À l'appel de Youth for Climate Luxembourg et Greenpeace, ils seront vraisemblablement nombreux à quitter les salles de classe vendredi matin dès 10h pour se rassembler sur le parvis de la gare à 11h. De là, ils chemineront jusqu'à la Kinnekswiss, où seront organisés concerts et discours dénonçant la politique environnementale du gouvernement, jugée insuffisante.
Hier jeudi, le ministère de l'éducation nationale a rencontré des représentants de Youth for Climate Luxembourg. Après avoir considéré que les jeunes ne pourraient pas être excusés, le ministère et les organisateurs se sont mis d’accord que "sur présentation de l’accord écrit des parents (les élèves majeurs peuvent introduire une demande écrite par leurs soins) les absences des élèves désirant participer à la manifestation seront excusées et inscrites comme telles au livre de classe".

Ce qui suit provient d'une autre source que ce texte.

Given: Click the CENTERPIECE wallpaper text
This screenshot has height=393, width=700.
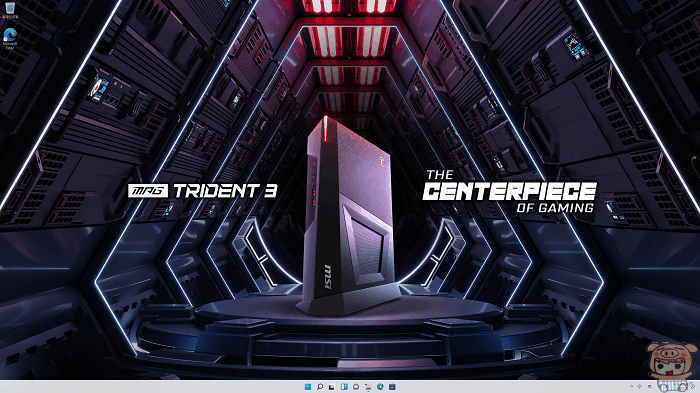Looking at the screenshot, I should (x=509, y=191).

"La jeunesse n'accepte pas que l'inaction politique soit en train de mettre son futur en danger" clame l'organisation de Youth for Climate. Les militants réclament que soit décrétée l'"urgence climatique" au Luxembourg, la réduction des rejets de gaz à effet de serre à zéro d'ici 2030 ainsi que la fin de l'évasion fiscale et des investissements dans les énergies fossiles.
Cette manifestation de rentrée servira aussi de lancement à celle, plus importante encore, du vendredi 27 septembre. Ce jour-là, une "coalition climatique" composée d'une vingtaine d'associations, syndicats et ONG se réuniront au sein de quatre cortèges avant de converger et se retrouver au pied de la Gëlle Fra puis sur la place de Clairefontaine, à côté de la Chambre des députés et du Palais grand-ducal.